> [Action item]
Every record must be copied exactly, from first line to last.
Entries provided below:
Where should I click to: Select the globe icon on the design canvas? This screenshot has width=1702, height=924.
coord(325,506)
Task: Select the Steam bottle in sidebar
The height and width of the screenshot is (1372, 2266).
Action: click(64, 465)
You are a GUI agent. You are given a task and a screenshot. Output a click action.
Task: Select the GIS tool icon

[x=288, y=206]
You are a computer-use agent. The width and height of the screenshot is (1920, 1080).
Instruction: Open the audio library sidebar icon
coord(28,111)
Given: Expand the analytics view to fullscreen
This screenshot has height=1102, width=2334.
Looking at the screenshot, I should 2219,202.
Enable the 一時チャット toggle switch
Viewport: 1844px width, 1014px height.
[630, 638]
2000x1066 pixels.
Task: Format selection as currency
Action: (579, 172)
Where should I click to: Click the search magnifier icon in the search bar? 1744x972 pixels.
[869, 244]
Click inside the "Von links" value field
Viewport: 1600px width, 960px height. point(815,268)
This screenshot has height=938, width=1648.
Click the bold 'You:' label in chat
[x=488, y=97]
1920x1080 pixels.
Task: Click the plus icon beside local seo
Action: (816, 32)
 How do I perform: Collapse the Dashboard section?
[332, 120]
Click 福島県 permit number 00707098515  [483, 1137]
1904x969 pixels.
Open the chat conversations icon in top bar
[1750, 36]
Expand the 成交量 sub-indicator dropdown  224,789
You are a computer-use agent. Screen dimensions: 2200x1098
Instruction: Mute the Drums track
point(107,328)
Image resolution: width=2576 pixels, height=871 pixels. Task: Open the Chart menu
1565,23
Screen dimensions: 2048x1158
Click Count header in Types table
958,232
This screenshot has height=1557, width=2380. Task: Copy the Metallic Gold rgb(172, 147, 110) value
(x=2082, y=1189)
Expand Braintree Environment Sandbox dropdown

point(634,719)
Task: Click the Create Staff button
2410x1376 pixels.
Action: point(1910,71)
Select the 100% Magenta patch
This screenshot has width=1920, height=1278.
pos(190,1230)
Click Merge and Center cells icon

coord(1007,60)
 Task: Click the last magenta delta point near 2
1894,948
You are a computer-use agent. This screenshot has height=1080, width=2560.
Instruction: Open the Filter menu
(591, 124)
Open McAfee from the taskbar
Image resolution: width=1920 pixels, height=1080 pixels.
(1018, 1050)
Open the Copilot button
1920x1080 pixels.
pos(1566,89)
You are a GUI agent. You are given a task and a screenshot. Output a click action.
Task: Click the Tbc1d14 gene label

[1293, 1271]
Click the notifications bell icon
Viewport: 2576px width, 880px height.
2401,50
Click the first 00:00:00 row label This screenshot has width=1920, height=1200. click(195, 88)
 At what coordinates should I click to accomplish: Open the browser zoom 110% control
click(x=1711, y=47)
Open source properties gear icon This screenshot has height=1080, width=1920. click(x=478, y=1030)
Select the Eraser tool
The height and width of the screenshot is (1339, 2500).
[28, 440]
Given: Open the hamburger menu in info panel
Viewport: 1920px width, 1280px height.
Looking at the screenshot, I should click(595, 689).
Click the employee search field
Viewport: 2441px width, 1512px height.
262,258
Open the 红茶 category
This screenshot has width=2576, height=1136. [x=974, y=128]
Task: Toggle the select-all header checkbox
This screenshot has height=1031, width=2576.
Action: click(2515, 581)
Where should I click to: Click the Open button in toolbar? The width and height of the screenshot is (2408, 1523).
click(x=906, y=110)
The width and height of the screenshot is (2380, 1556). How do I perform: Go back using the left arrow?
End of Entries provided.
> [Solution to this exercise]
Where should I click to: Select the globe icon on the design canvas? This screenshot has width=1702, height=924.
coord(325,506)
Task: Select the Steam bottle in sidebar
The height and width of the screenshot is (1372, 2266).
Action: click(64, 465)
You are a GUI agent. You are given a task and a screenshot. Output a click action.
Task: Select the GIS tool icon

[x=288, y=206]
You are a computer-use agent. The width and height of the screenshot is (1920, 1080).
Instruction: Open the audio library sidebar icon
coord(28,111)
Given: Expand the analytics view to fullscreen
This screenshot has height=1102, width=2334.
Looking at the screenshot, I should 2219,202.
Enable the 一時チャット toggle switch
Viewport: 1844px width, 1014px height.
[630, 638]
2000x1066 pixels.
Task: Format selection as currency
Action: (579, 172)
Where should I click to: Click the search magnifier icon in the search bar? 1744x972 pixels.
[869, 244]
Click inside the "Von links" value field
Viewport: 1600px width, 960px height. point(815,268)
This screenshot has height=938, width=1648.
Click the bold 'You:' label in chat
[x=488, y=97]
1920x1080 pixels.
Task: Click the plus icon beside local seo
Action: (816, 32)
 How do I perform: Collapse the Dashboard section?
[332, 120]
Click 福島県 permit number 00707098515  [483, 1137]
1904x969 pixels.
Open the chat conversations icon in top bar
[1750, 36]
Expand the 成交量 sub-indicator dropdown  224,789
You are a computer-use agent. Screen dimensions: 2200x1098
Instruction: Mute the Drums track
point(107,328)
Image resolution: width=2576 pixels, height=871 pixels. Task: Open the Chart menu
1565,23
Screen dimensions: 2048x1158
Click Count header in Types table
958,232
This screenshot has height=1557, width=2380. Task: Copy the Metallic Gold rgb(172, 147, 110) value
(x=2082, y=1189)
Expand Braintree Environment Sandbox dropdown

point(634,719)
Task: Click the Create Staff button
2410x1376 pixels.
Action: point(1910,71)
Select the 100% Magenta patch
This screenshot has width=1920, height=1278.
pos(190,1230)
Click Merge and Center cells icon

coord(1007,60)
 Task: Click the last magenta delta point near 2
1894,948
You are a computer-use agent. This screenshot has height=1080, width=2560.
Instruction: Open the Filter menu
(591, 124)
Open McAfee from the taskbar
Image resolution: width=1920 pixels, height=1080 pixels.
(1018, 1050)
Open the Copilot button
1920x1080 pixels.
pos(1566,89)
You are a GUI agent. You are given a task and a screenshot. Output a click action.
Task: Click the Tbc1d14 gene label

[1293, 1271]
Click the notifications bell icon
Viewport: 2576px width, 880px height.
2401,50
Click the first 00:00:00 row label This screenshot has width=1920, height=1200. click(195, 88)
 At what coordinates should I click to accomplish: Open the browser zoom 110% control
click(x=1711, y=47)
Open source properties gear icon This screenshot has height=1080, width=1920. click(x=478, y=1030)
Select the Eraser tool
The height and width of the screenshot is (1339, 2500).
[28, 440]
Given: Open the hamburger menu in info panel
Viewport: 1920px width, 1280px height.
Looking at the screenshot, I should click(595, 689).
Click the employee search field
Viewport: 2441px width, 1512px height.
262,258
Open the 红茶 category
This screenshot has width=2576, height=1136. [x=974, y=128]
Task: Toggle the select-all header checkbox
This screenshot has height=1031, width=2576.
Action: click(2515, 581)
Where should I click to: Click the Open button in toolbar? The width and height of the screenshot is (2408, 1523).
click(x=906, y=110)
The width and height of the screenshot is (2380, 1556). How do I perform: Go back using the left arrow?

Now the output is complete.